When confronting a novel pathogen, the impact of the disease has to be foretold to prepare accordingly. Some of these impacts are the basic reproduction numbers (a proxy for how fast the disease will spread), mortality and morbidity. Some of the impacts that are beyond the scope of this document are the economic and socio-political instabilities caused by the disease and interventions, as well as pathogen evolution.

The HI-STR prototype is a deterministic alternative to the SIR prototype. In principle, it has two advantages over the more mature deterministic compartment models – it incorporates the population size and density in the model, and it acknowledges and includes the impact of social behaviour. The latter is controversial, but it should be noted that the HI-STR has the flexibility to include social behaviour. It may be that physical interaction across regions and cultures is sufficiently similar (from an infectious disease perspective), so that this variable can be treated as a constant. In the latter case, the HI-STR derives a population size- and density-dependent universal scaling law for \(\mathcal{R}_{0}\).

Projection allows region-specific planning and pre-emptive resource allocation. This region-specific \(\mathcal{R}_{0}\) provides a baseline to compare interventions.

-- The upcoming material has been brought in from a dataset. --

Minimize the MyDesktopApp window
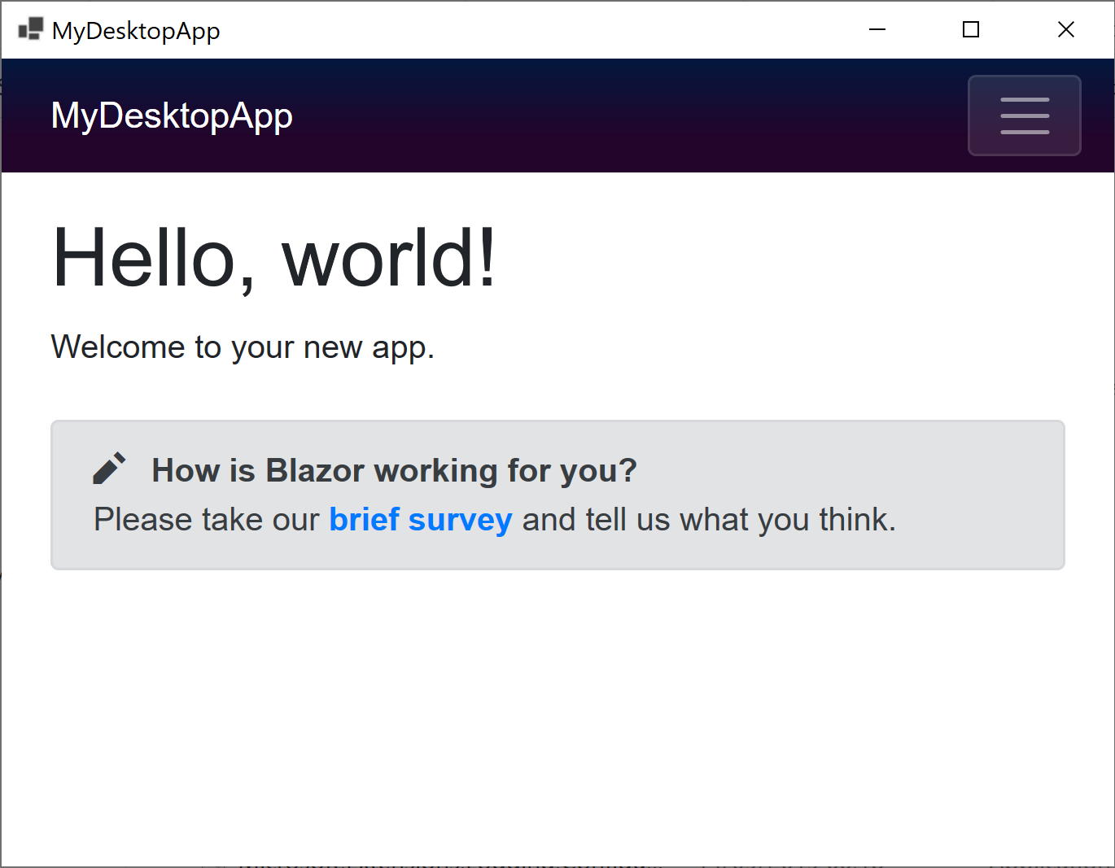1115x868 pixels. [877, 30]
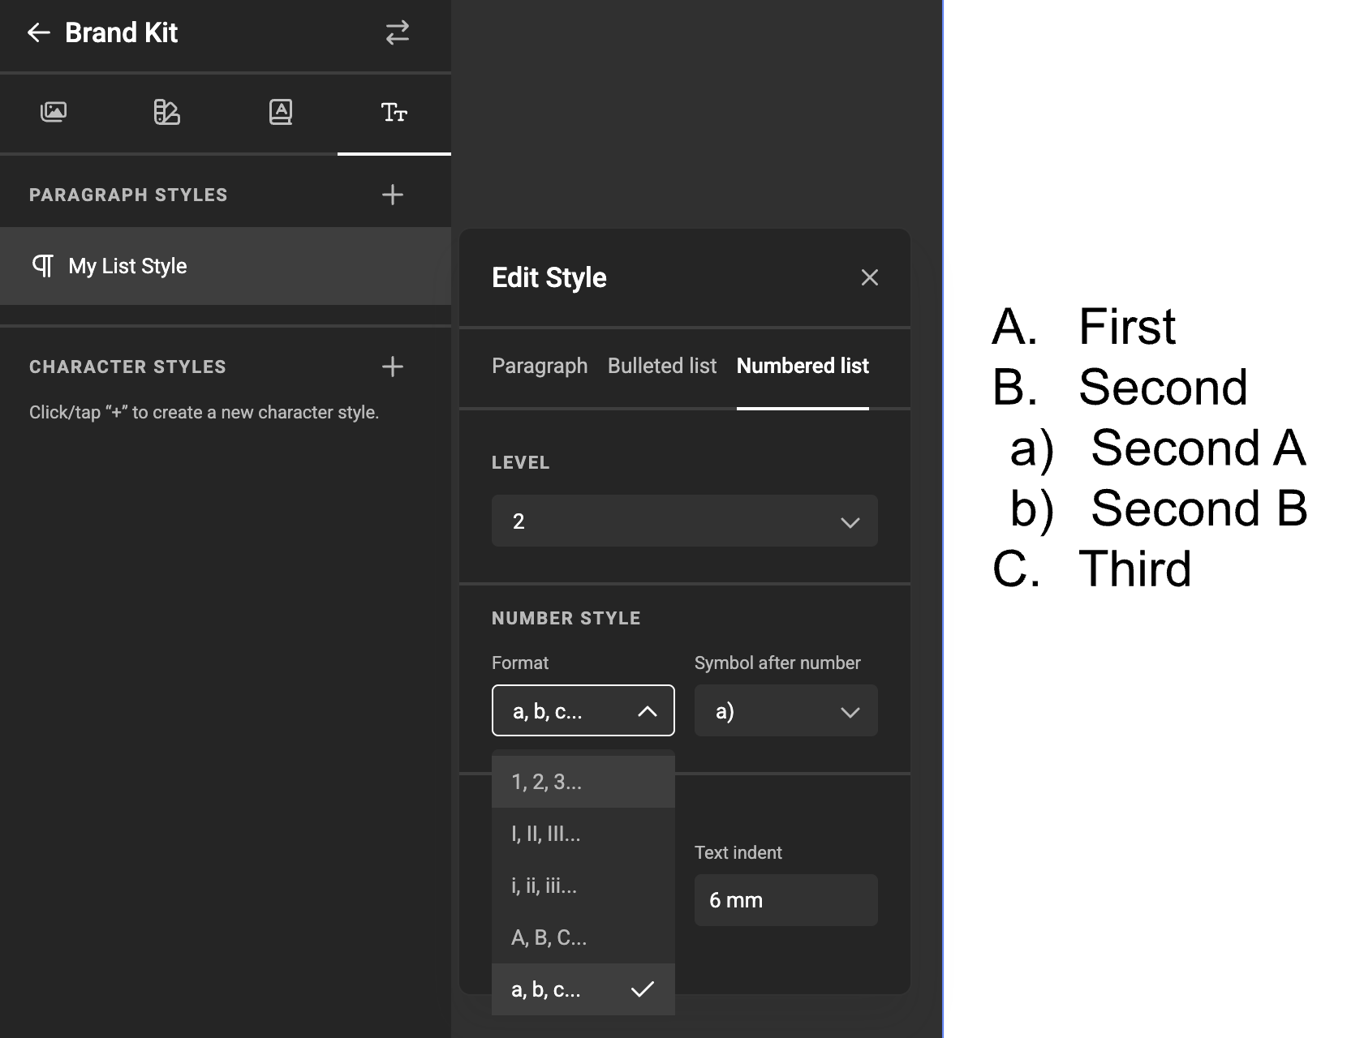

This paper demonstrates that the HI-STR model can project the UK’s ancestral SARS-CoV2’s \(\widehat{\mathcal{R}}_{0}\) and the SARS-CoV2 Delta variant’s \(\widehat{\mathcal{R}}_{0}\) onto the states of the USA. Applicability in other anglophone and non-anglophone regions remains to be demonstrated.

The long-term success of an intervention depends both on the policy [271, 272] and implementation [273, 274]. Policies and strategies can only be evaluated retrospectively [275278] because of unforeseen long-term risks [279283], low-probability high-impact events [284287] and unintended consequences [288294]. Nevertheless, projection provides timeous local baselines for the comparison of the implementation of similar policies across SIPs with SSSB.

The HI-STR model, like other ODE compartment models, does not predict COVID-19’s waves. COVID-19 has demonstrated that some of these waves may be due to new variants outcompeting incumbents [30]. Although the HI-STR model does not incorporate pathogen evolution and random events like VOCs, here (for the SARS-CoV2 Delta variant) it has been demonstrated that an impact of such a random event can still be projected timeously.